Marion Newman
Canadian mezzo-soprano Marion Newman. Photo by Howard J. Davis.

As Canada’s artists ready themselves for far-reaching cancellations in the 2020-21 opera season, Opera Canada is checking in. What is the ripple effect of an opera-free season? How many Canadians will call themselves professional artists in a year’s time? How bad has it gotten for freelancing individuals? And are there silver linings? We look for answers in our new series of Q&As, “What’s next?” Next up is mezzo-soprano Marion Newman:

What do the recent announcements of cancelled 2020/21 opera seasons mean for your professional future?

“The short answer is that I will now have about a year to fill before I get back to what I expected to be doing this year. I will still have a career but it will be interrupted until there is a vaccine. The longer answer is that recent cancellation announcements mean that I have been going through a process of disappointment, relief, consideration and the understanding. Disappointment over the lost revenue and the lost momentum. I was excited about my upcoming travel to Wales and Dubai to perform with Welsh National Opera. I was thrilled to be able to live another year without needing a second and third (and sometimes fourth) job so that I could really put all of my energy into performing. Relief comes from my most coveted gigs being postponed rather than cancelled outright. Also relief that I have saved some of my income from this past season.

“This life of trying to ensure my main source of income comes from performing, keeping my side-hustles to a bare minimum, has meant that I’m nearly always ready for the unexpected and I’m good at making what I earn last. Consideration comes into play when trying to figure out what to do with way more free time than I thought I would have and how to make sure that I still get to flex my creative muscles. Understanding how this pandemic has affected all of us and the amount of stress that we have all been trying to deal with or hide, even from ourselves, has been key to learning how to clear my head and get busy doing something productive.”

How much time have you spent considering a new career?

“This question makes me realize that I am always considering what comes next and when and how. Whatever I end up doing beyond my performing career will involve music, so it doesn’t quite feel like I’ll be moving away from my identity as a singer. I have been considering which skills I need to develop in order to be ready for the next stages. Having opportunities to facilitate online conversations regarding systemic racism and decolonization and the experiences of IBPoC artists in opera has informed me that I find this kind of work stimulating and gratifying. Consultation work surrounding how to make this industry safer and better for artists has being making me more articulate on my own instead of relying on the librettist to do that work for me. While I am using this time to work on growing in new ways I do not intend to stop being a singer.”

What plans, singing or otherwise, do you have for the coming season?

“Perhaps because I was somewhat vocal on social media about artists not being a large part of the consideration when the government made decisions to fund the arts, I have been offered various opportunities to work in non-performing ways. I am working in a consulting capacity with Canadian Music Centre BC, working to find ways to make that organization more useful and desirable to IBPoC composers. Decolonization involves identifying the ways that the world of composition shuts out certain communities of composers and I am reaching out to composers to bring them into the conversation about what those ways are and looking for solutions to increase accessibility.

“Shortly before the pandemic hit I was invited to become a co-founder of Amplified Opera and I accepted with glee. Weekly Zoom meetings with my wonderful co-founders have helped to provide some direction and inspiration.

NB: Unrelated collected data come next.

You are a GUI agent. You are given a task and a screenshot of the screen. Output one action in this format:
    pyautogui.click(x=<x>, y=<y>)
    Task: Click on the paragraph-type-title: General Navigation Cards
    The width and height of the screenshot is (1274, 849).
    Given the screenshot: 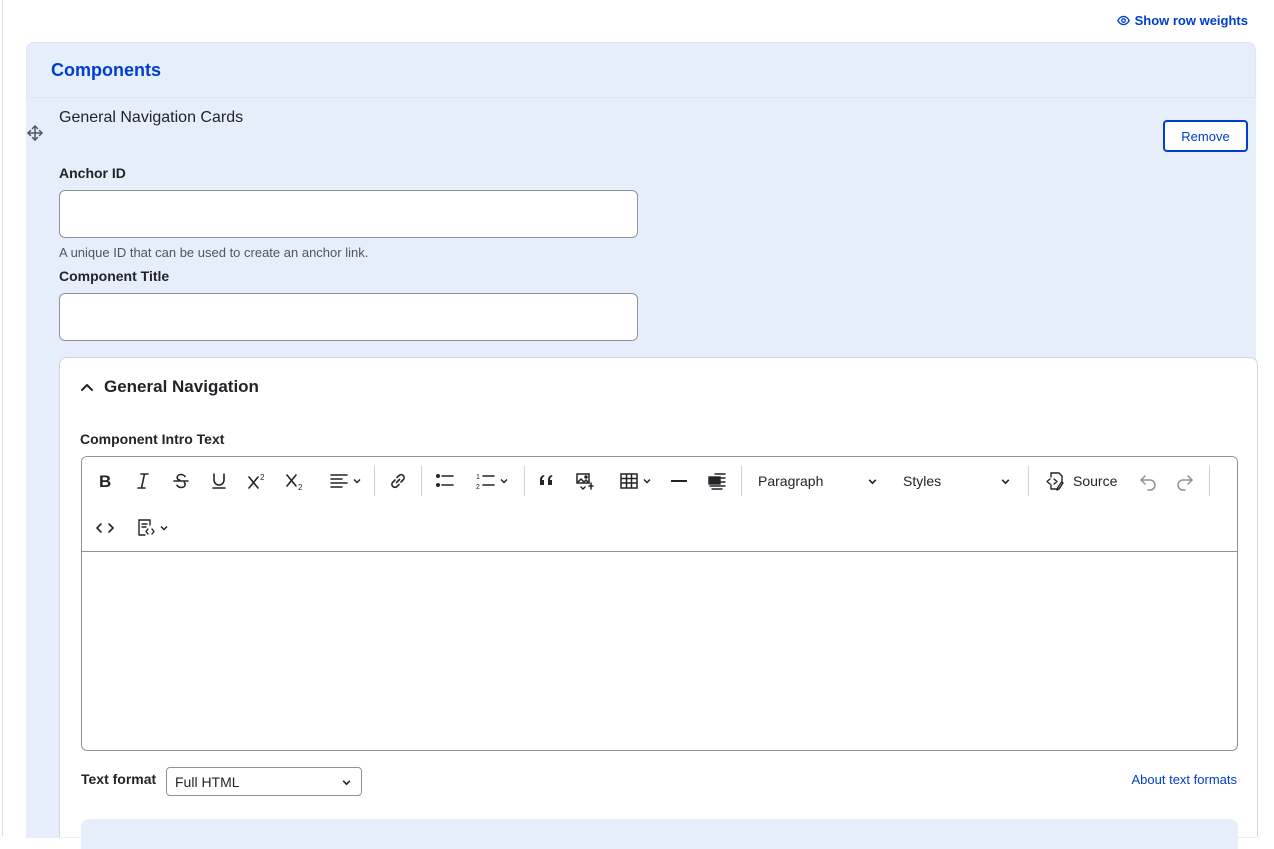 What is the action you would take?
    pyautogui.click(x=152, y=118)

Getting to know each other and working out how to build the company so that traditionally ignored voices are better represented has really helped me to distill some of the ways that this industry needs to change.

Marion Newman
Marion Newman (top left) with fellow Amplified Opera co-founders: Teiya Kasahara (top right), Aria Umezawa (bottom right), and Asitha Tennekoon (bottom left).

Confluence Concerts have been engaging in making online content and as one of the Artistic Associates I have now performed in two of these initiatives. The move from live to digital feels like a whole new career in some ways, but I am dipping my foot in, in small ways. It is a joy to get to sing with others, even in a distanced setting.

Manitoba Opera invited me to be on faculty for their first Digital Emerging Artists Program and with my three other colleagues I am developing a schedule and brilliant cast of artists to engage with the four young artists. Going through the applications submitted by brilliant young singers has given me confidence that opera will continue despite the pandemic and I’m sure I’ll learn as much from their fresh outlook and optimism as they will learn from their experience with all of us.

“I am in constant communication with Domoney Artists, my agency, keeping each other informed and offering needed support. Some of us are doing some in-studio recording for future fun videos and other initiatives so that we can keep our voices in shape and stay focused on doing what we love.”